[Recorded data]

-=-=-

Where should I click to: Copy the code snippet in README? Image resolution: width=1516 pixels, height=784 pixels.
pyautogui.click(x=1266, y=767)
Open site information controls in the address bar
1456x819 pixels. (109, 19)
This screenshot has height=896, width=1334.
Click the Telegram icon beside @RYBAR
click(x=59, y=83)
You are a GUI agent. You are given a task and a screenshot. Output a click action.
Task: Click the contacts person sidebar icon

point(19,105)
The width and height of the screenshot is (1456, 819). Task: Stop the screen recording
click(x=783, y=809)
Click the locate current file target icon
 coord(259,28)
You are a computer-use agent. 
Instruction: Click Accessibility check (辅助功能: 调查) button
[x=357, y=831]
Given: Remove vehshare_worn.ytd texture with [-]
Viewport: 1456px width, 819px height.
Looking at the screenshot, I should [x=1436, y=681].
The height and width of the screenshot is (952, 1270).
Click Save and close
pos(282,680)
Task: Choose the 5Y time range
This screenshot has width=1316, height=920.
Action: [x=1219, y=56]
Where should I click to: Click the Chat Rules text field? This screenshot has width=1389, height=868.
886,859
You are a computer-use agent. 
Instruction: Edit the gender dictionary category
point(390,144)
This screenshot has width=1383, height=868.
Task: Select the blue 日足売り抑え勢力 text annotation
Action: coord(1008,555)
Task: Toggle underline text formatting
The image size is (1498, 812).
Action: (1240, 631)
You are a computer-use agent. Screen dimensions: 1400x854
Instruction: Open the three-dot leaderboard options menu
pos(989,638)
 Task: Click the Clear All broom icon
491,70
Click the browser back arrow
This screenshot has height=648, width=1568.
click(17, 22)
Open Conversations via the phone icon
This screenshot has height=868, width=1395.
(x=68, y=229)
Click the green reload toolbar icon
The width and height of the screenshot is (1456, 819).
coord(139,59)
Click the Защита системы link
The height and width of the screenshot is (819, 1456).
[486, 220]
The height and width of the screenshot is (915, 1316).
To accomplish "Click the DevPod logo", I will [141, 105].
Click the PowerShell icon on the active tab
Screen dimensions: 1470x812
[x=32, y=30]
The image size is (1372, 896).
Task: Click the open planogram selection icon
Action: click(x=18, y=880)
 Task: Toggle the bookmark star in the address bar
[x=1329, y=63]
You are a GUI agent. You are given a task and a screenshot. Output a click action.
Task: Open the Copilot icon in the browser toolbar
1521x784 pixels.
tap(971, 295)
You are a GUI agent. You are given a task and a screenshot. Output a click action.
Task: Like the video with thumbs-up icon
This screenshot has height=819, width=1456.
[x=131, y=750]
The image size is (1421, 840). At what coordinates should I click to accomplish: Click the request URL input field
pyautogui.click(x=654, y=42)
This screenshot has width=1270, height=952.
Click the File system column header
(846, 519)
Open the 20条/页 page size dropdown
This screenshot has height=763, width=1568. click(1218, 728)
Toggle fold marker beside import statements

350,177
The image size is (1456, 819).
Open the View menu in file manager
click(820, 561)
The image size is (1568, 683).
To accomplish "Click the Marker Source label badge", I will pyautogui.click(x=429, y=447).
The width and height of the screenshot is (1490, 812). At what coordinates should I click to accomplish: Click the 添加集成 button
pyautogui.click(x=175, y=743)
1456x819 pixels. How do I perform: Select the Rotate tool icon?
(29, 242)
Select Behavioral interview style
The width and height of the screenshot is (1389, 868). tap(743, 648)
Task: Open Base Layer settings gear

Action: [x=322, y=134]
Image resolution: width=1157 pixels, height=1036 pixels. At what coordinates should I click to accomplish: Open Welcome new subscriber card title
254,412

-=-=-

=== Work instruction ===
The answer must be the full data, repeated word for word.

=== Response to this exercise ===
Where should I click to: Copy the code snippet in README? Image resolution: width=1516 pixels, height=784 pixels.
pyautogui.click(x=1266, y=767)
Open site information controls in the address bar
1456x819 pixels. (109, 19)
This screenshot has height=896, width=1334.
Click the Telegram icon beside @RYBAR
click(x=59, y=83)
You are a GUI agent. You are given a task and a screenshot. Output a click action.
Task: Click the contacts person sidebar icon

point(19,105)
The width and height of the screenshot is (1456, 819). Task: Stop the screen recording
click(x=783, y=809)
Click the locate current file target icon
 coord(259,28)
You are a computer-use agent. 
Instruction: Click Accessibility check (辅助功能: 调查) button
[x=357, y=831]
Given: Remove vehshare_worn.ytd texture with [-]
Viewport: 1456px width, 819px height.
Looking at the screenshot, I should [x=1436, y=681].
The height and width of the screenshot is (952, 1270).
Click Save and close
pos(282,680)
Task: Choose the 5Y time range
This screenshot has width=1316, height=920.
Action: [x=1219, y=56]
Where should I click to: Click the Chat Rules text field? This screenshot has width=1389, height=868.
886,859
You are a computer-use agent. 
Instruction: Edit the gender dictionary category
point(390,144)
This screenshot has width=1383, height=868.
Task: Select the blue 日足売り抑え勢力 text annotation
Action: coord(1008,555)
Task: Toggle underline text formatting
The image size is (1498, 812).
Action: (1240, 631)
You are a computer-use agent. Screen dimensions: 1400x854
Instruction: Open the three-dot leaderboard options menu
pos(989,638)
 Task: Click the Clear All broom icon
491,70
Click the browser back arrow
This screenshot has height=648, width=1568.
click(17, 22)
Open Conversations via the phone icon
This screenshot has height=868, width=1395.
(x=68, y=229)
Click the green reload toolbar icon
The width and height of the screenshot is (1456, 819).
coord(139,59)
Click the Защита системы link
The height and width of the screenshot is (819, 1456).
[486, 220]
The height and width of the screenshot is (915, 1316).
To accomplish "Click the DevPod logo", I will [141, 105].
Click the PowerShell icon on the active tab
Screen dimensions: 1470x812
[x=32, y=30]
The image size is (1372, 896).
Task: Click the open planogram selection icon
Action: click(x=18, y=880)
 Task: Toggle the bookmark star in the address bar
[x=1329, y=63]
You are a GUI agent. You are given a task and a screenshot. Output a click action.
Task: Open the Copilot icon in the browser toolbar
1521x784 pixels.
tap(971, 295)
You are a GUI agent. You are given a task and a screenshot. Output a click action.
Task: Like the video with thumbs-up icon
This screenshot has height=819, width=1456.
[x=131, y=750]
The image size is (1421, 840). At what coordinates should I click to accomplish: Click the request URL input field
pyautogui.click(x=654, y=42)
This screenshot has width=1270, height=952.
Click the File system column header
(846, 519)
Open the 20条/页 page size dropdown
This screenshot has height=763, width=1568. click(1218, 728)
Toggle fold marker beside import statements

350,177
The image size is (1456, 819).
Open the View menu in file manager
click(820, 561)
The image size is (1568, 683).
To accomplish "Click the Marker Source label badge", I will pyautogui.click(x=429, y=447).
The width and height of the screenshot is (1490, 812). At what coordinates should I click to accomplish: Click the 添加集成 button
pyautogui.click(x=175, y=743)
1456x819 pixels. How do I perform: Select the Rotate tool icon?
(29, 242)
Select Behavioral interview style
The width and height of the screenshot is (1389, 868). tap(743, 648)
Task: Open Base Layer settings gear

Action: [x=322, y=134]
Image resolution: width=1157 pixels, height=1036 pixels. At what coordinates should I click to accomplish: Open Welcome new subscriber card title
254,412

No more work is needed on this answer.